The Architecture of the Arkansas Ozarks - Donald Harington [128]
During the pastoral age symbolized by our barn, there was an influx of new homesteaders, not farmers but people from the cities, mostly single women. A smart land lawyer in Jasper got rich by challenging in court Jacob Ingledew’s decree against further immigration, on the grounds that it violated the Homestead Act, and winning the case, and selling his services to people suffering from “city fever” who wanted to get back to the land. These people had spent all their lives in the cities, laboring in business and industry, saving their pennies, and dreaming of a better life. There appeared on the newsstands of the cities a rash of new magazines: Country Life in America, America Outdoors, Rural Digest, Arcadian Times, Hill and Dale, Silvan Weekly, Ladies’ Bucolic Companion, Back-country Journal, Pastoral Pictures, extolling the healthful benefits of a return to the soil.
The only possible real return to the soil is to the grave, but the magazines did not believe it. They sent their reporters out across the land. One of them, a young woman from Arcadian Times, published in Chicago, got lost in the backcountry and stumbled upon Stay More. She walked down the Main Street, slowly, with her notebook in hand, pausing now and then to write “impressions.” The Stay Morons watched her. She was wearing a skirt that came down to a pair of high button shoes, and a ruffled blouse that revealed most of her shoulders; beneath these garments she wore a corset which constricted her waistline to, as one observer put it, “not no more thick than my thigh.” She entered Willis Ingledew’s General Store and browsed around, mumbling from time to time, “How quaint,” and pausing to write impressions in her notebook.
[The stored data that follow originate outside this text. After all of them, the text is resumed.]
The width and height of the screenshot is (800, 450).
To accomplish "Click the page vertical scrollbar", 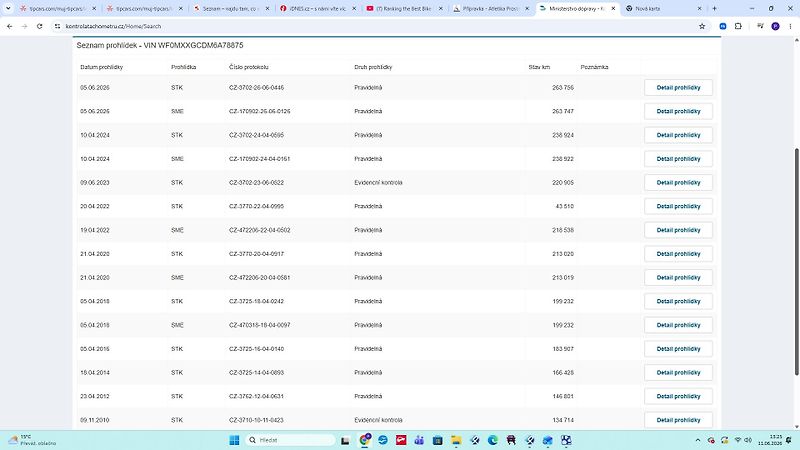I will (x=796, y=261).
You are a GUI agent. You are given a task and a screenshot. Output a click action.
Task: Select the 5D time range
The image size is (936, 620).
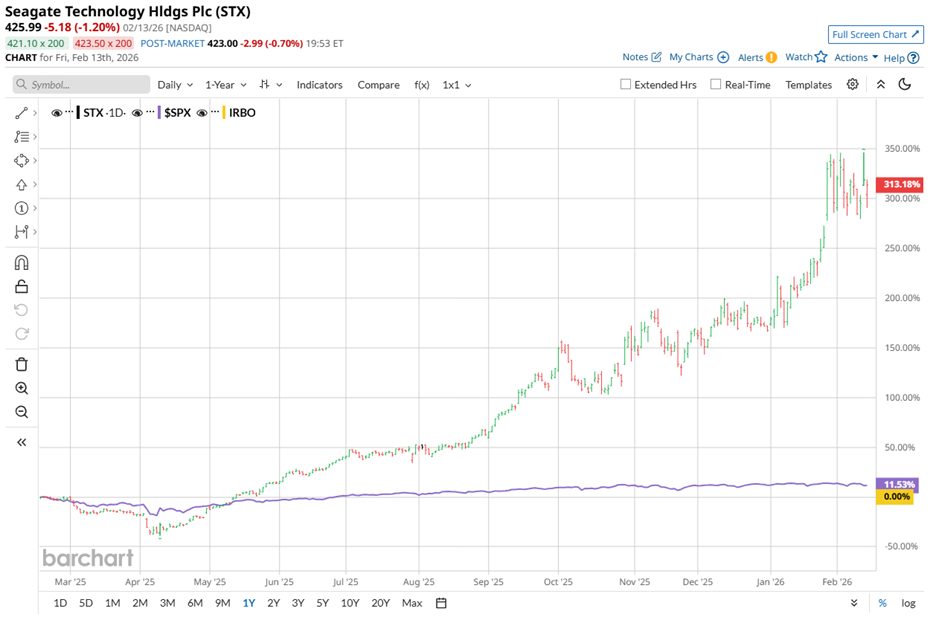point(86,603)
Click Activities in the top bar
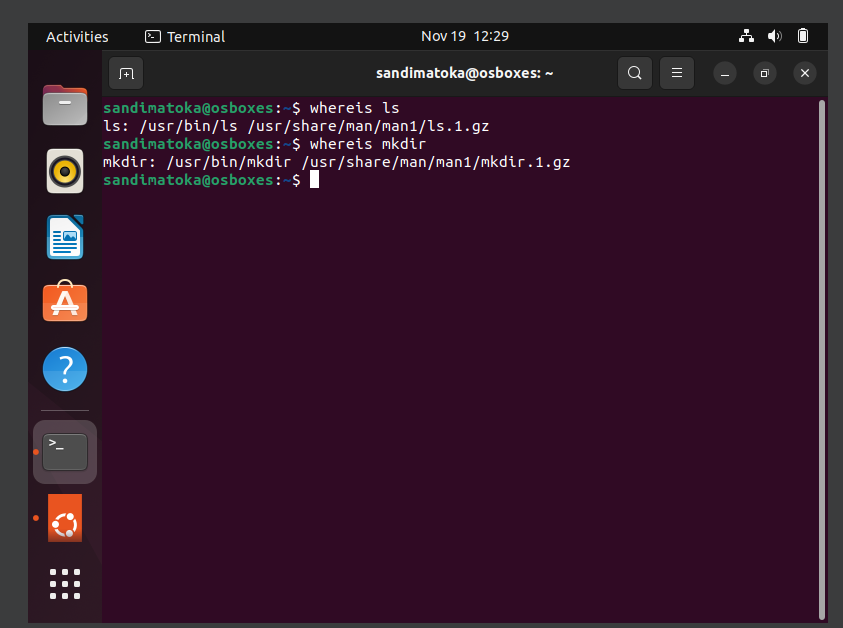Viewport: 843px width, 628px height. [x=77, y=37]
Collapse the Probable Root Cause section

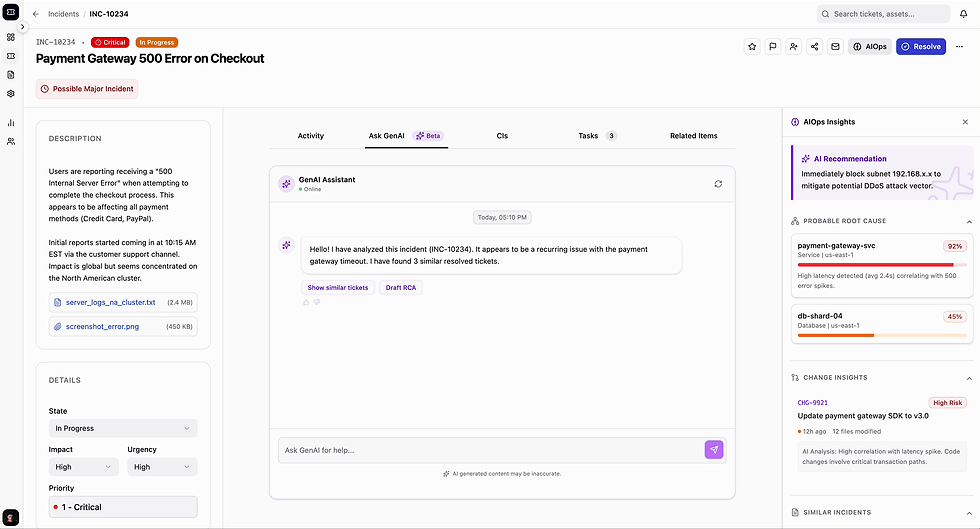tap(968, 221)
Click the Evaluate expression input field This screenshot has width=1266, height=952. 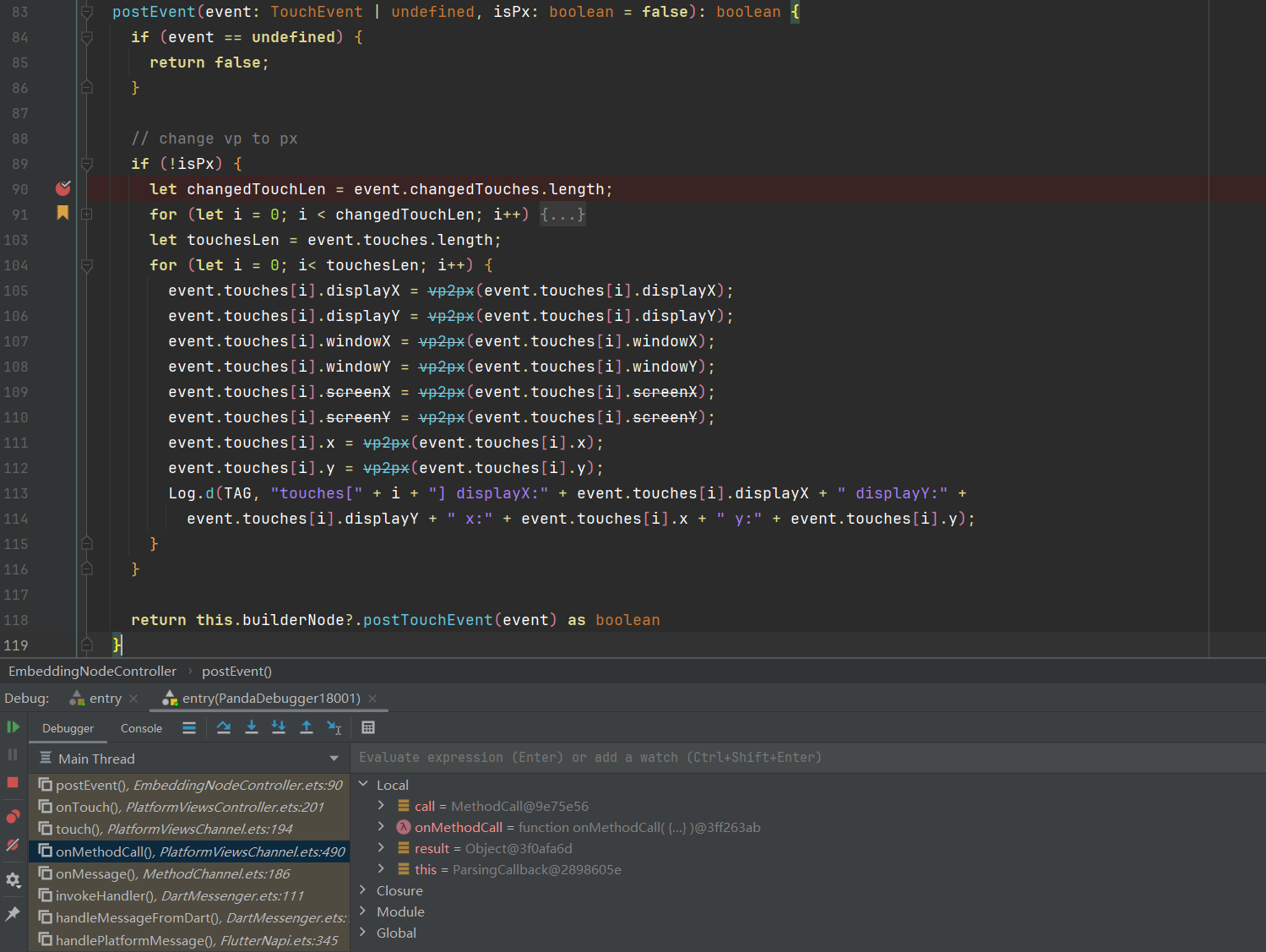click(x=760, y=758)
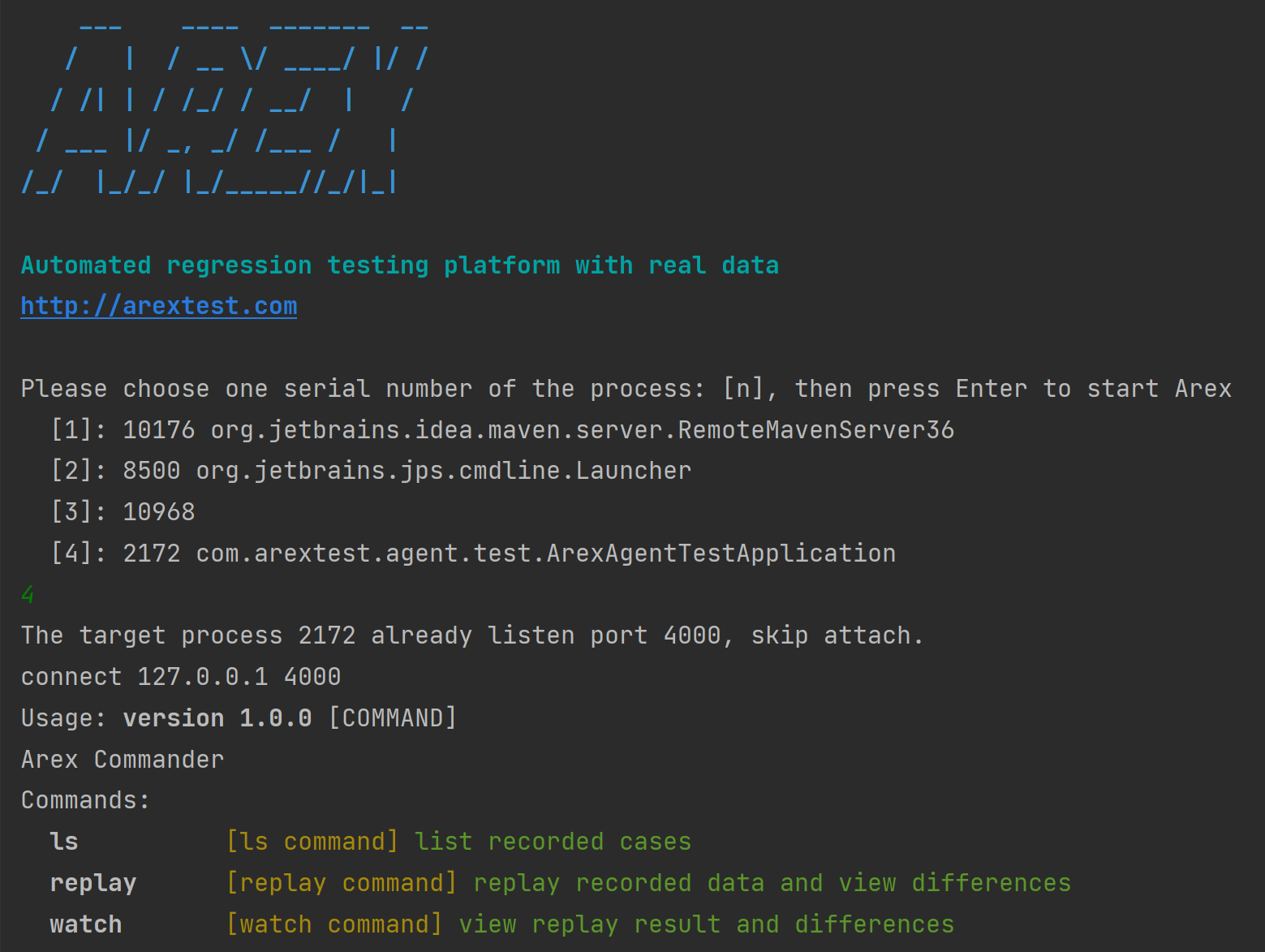Image resolution: width=1265 pixels, height=952 pixels.
Task: Click the [replay command] bracket label
Action: tap(342, 883)
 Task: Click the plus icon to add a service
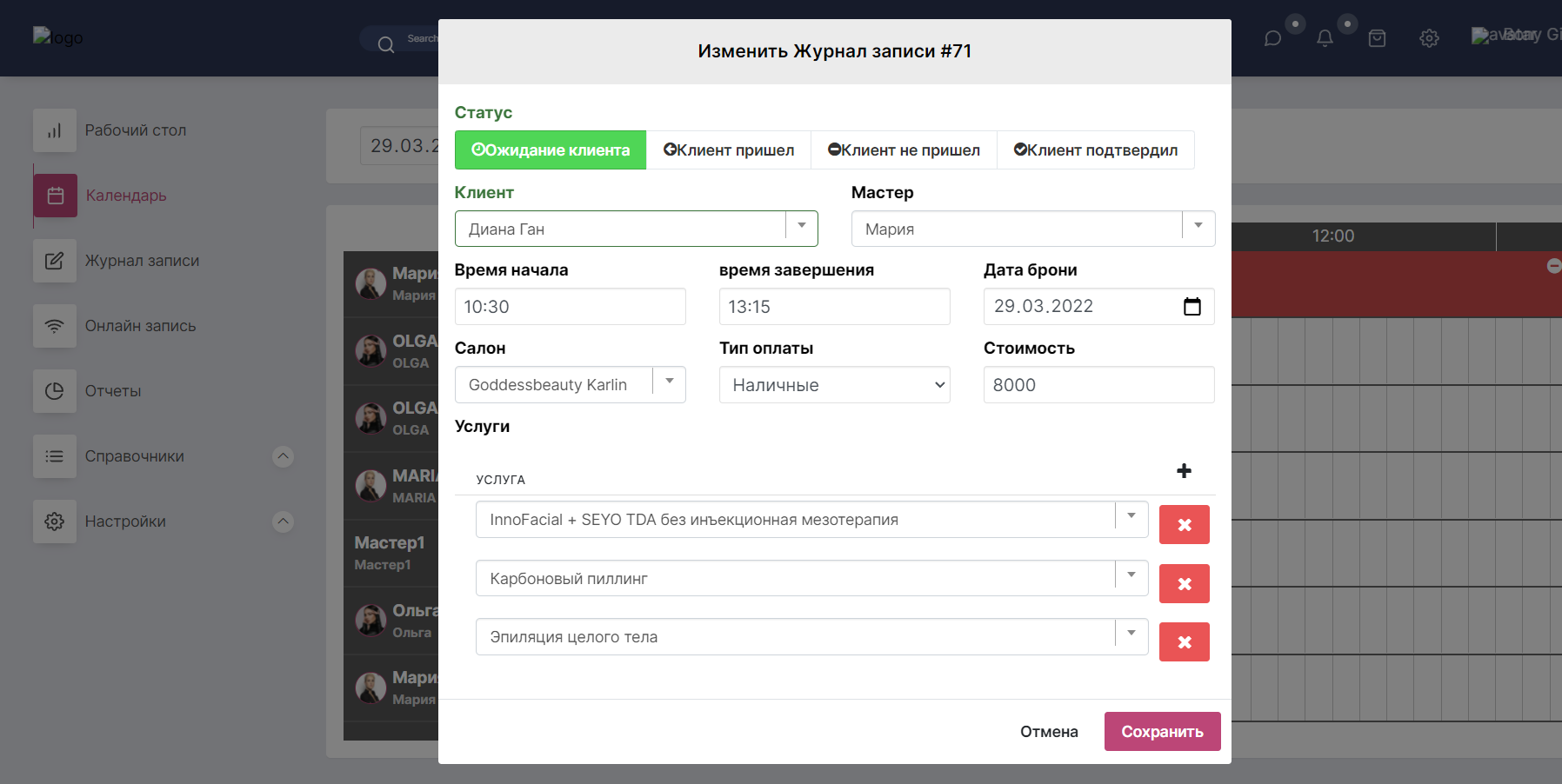(x=1184, y=471)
“Could I be of some hep to ye, ma’am?” Willis asked her.
She stared at him, then smiled with delight, and requested, “Say that again, please.”
“Could I be of some hep to ye, ma’am?” he repeated patiently.
She wrote these words down in her notebook, then asked, “What is the name of this place?” Willis pointed at the post office in one corner of the store, where a sign clearly said, “U.S. Post Office, Stay More, Ark.” She wrote this down, then said, “Oh! Is that your post office?”
“Nome,” said Willis, “it’s the undertaker’s.”
The young woman was moved to remark, “Ha, ha.” Then she wrote this down in her notebook.
“Was you wantin to buy anything, lady?” Willis asked.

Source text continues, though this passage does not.